Data lines:
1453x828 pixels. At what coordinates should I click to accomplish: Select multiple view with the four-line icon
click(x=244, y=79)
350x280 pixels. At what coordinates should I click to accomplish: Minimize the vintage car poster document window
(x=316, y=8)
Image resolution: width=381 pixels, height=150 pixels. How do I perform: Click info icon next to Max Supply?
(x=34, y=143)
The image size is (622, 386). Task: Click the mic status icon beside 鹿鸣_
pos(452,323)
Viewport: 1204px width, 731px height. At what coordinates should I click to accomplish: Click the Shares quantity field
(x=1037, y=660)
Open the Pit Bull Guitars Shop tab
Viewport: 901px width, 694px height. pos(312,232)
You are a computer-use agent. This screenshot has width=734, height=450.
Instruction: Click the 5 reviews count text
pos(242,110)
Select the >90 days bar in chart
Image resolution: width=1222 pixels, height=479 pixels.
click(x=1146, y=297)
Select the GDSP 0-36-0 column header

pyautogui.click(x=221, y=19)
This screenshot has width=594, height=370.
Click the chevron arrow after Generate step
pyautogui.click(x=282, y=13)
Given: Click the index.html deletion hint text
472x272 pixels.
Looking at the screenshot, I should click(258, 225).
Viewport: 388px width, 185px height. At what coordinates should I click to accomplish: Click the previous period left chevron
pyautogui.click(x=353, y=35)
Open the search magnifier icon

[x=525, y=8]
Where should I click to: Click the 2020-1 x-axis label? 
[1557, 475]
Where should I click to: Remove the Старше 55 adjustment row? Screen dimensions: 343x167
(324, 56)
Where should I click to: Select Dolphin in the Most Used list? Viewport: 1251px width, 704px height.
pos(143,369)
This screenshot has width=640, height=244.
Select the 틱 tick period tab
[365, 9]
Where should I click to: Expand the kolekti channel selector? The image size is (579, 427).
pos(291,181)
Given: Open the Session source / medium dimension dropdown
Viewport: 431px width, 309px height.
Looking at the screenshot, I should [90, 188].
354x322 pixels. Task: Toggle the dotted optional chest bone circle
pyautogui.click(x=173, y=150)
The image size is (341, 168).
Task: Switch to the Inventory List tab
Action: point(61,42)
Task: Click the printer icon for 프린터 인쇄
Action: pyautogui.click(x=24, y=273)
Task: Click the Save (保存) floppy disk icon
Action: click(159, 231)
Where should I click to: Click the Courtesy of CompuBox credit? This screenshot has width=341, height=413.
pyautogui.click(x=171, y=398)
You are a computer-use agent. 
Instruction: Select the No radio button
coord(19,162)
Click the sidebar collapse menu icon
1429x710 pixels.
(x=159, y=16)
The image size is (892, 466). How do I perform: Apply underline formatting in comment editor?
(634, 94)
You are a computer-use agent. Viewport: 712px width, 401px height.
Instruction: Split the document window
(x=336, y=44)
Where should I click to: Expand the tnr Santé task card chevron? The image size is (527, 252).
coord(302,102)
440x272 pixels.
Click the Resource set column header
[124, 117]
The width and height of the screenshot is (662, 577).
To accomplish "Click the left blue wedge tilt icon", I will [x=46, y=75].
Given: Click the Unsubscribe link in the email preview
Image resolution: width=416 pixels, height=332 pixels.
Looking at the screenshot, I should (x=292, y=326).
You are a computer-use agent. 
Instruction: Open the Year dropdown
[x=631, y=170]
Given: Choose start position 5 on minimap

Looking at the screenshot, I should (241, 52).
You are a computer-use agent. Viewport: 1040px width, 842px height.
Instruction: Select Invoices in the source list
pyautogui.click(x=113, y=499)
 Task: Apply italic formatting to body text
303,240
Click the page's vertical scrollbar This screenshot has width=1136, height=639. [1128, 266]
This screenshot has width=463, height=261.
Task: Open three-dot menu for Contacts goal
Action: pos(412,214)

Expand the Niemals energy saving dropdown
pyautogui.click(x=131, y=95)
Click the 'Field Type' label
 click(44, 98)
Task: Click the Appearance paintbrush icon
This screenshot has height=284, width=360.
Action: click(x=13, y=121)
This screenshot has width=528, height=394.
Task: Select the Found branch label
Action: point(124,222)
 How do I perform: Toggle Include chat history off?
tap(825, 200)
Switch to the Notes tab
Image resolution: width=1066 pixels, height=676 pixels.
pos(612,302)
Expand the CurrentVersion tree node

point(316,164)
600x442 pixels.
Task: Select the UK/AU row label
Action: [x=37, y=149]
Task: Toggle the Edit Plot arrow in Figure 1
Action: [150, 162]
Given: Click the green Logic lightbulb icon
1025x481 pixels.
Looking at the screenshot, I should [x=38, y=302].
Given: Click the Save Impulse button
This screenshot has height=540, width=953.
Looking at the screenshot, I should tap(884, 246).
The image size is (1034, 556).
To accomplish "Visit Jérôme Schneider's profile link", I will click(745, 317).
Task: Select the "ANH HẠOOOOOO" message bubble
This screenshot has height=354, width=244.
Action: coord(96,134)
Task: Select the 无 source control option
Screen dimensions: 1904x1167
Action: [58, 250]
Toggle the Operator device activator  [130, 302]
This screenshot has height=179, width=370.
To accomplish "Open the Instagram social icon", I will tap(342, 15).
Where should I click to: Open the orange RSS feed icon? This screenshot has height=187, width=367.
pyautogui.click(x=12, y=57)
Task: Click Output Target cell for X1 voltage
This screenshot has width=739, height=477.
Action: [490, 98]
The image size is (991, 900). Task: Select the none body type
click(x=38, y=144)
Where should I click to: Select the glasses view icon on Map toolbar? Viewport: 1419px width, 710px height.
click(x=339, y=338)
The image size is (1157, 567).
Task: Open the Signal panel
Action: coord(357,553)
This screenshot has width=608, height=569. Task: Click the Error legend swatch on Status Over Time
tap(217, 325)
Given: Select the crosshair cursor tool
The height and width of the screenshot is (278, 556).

Exercise description: Update the records from the line containing "Task: Click Output Target cell for X1 voltage" through the end of the records, replacing "glasses" with "binoculars" and leaving everything else unchanged.

Reply:
Task: Click Output Target cell for X1 voltage
This screenshot has width=739, height=477.
Action: [490, 98]
The image size is (991, 900). Task: Select the none body type
click(x=38, y=144)
Where should I click to: Select the binoculars view icon on Map toolbar? Viewport: 1419px width, 710px height.
click(x=339, y=338)
The image size is (1157, 567).
Task: Open the Signal panel
Action: coord(357,553)
This screenshot has width=608, height=569. Task: Click the Error legend swatch on Status Over Time
tap(217, 325)
Given: Select the crosshair cursor tool
The height and width of the screenshot is (278, 556).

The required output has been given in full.